Von Stefan Sasse
Kennt ihr das Gefühl? Überall "graugesichtige Politiker"? Nur Partikularinteressen? Die Niederungen der Parteipolitik? Bürgerliche, manchmal gar mit einem Arbeiterhintergrund, mühsam ihre niedere Herkunft verbergend und nicht auf dem internationalen Parkett zu Hause? Kommunalpolitiker in Hintertupfingen, die nicht einwandfrei englisch können? Landtagsabgeordnete ohne eigenes Schloss? Hadert nicht! Ursula von der Leyen und Karl-Theodor zu Guttenberg eilen herbei und retten den Tag!

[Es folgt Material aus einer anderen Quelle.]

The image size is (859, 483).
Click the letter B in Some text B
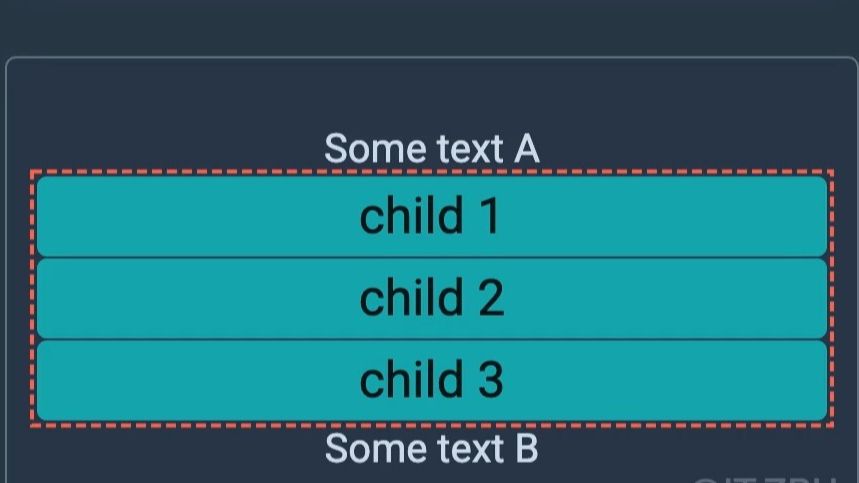pyautogui.click(x=527, y=448)
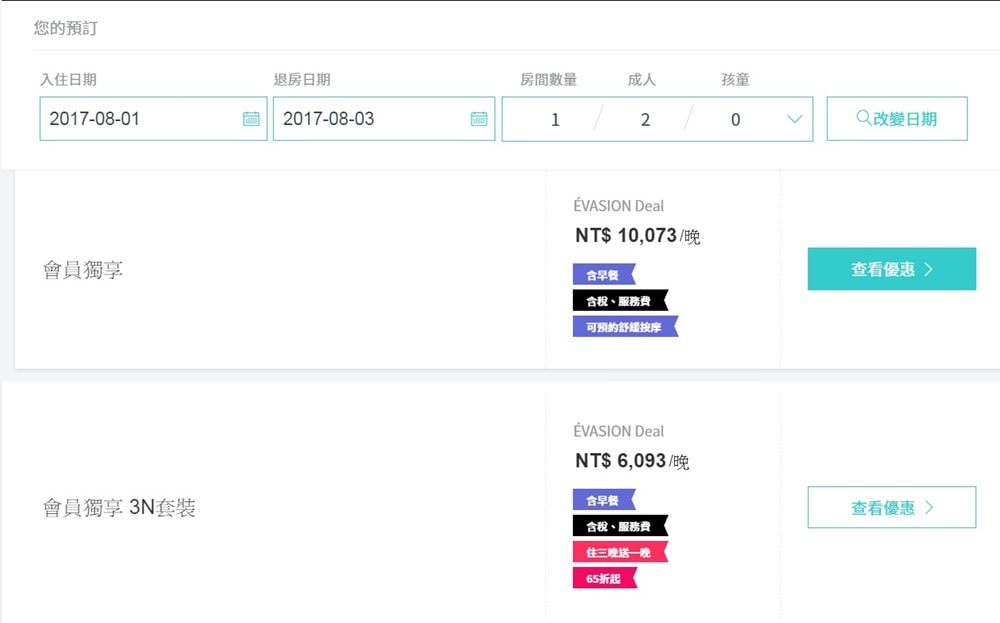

Das zumindest ist der Eindruck, den man gewinnen muss wenn man die aktuelle Debatte um "Adel in der Politik" ansieht, die bei Frank Plasberg geführt und freundlicherweise auch von der SZ diskutiert wurde, damit man sich die 75 Minuten nicht wirklich antun muss. Dabei saß eine Reihe von Blaublütern mit Plasberg und Elitenforscher Hartmann zusammen und redete darüber, warum die Republik dringend des Adels zu ihrer Rettung bedarf. Klingt absurd? Ist es leider nicht.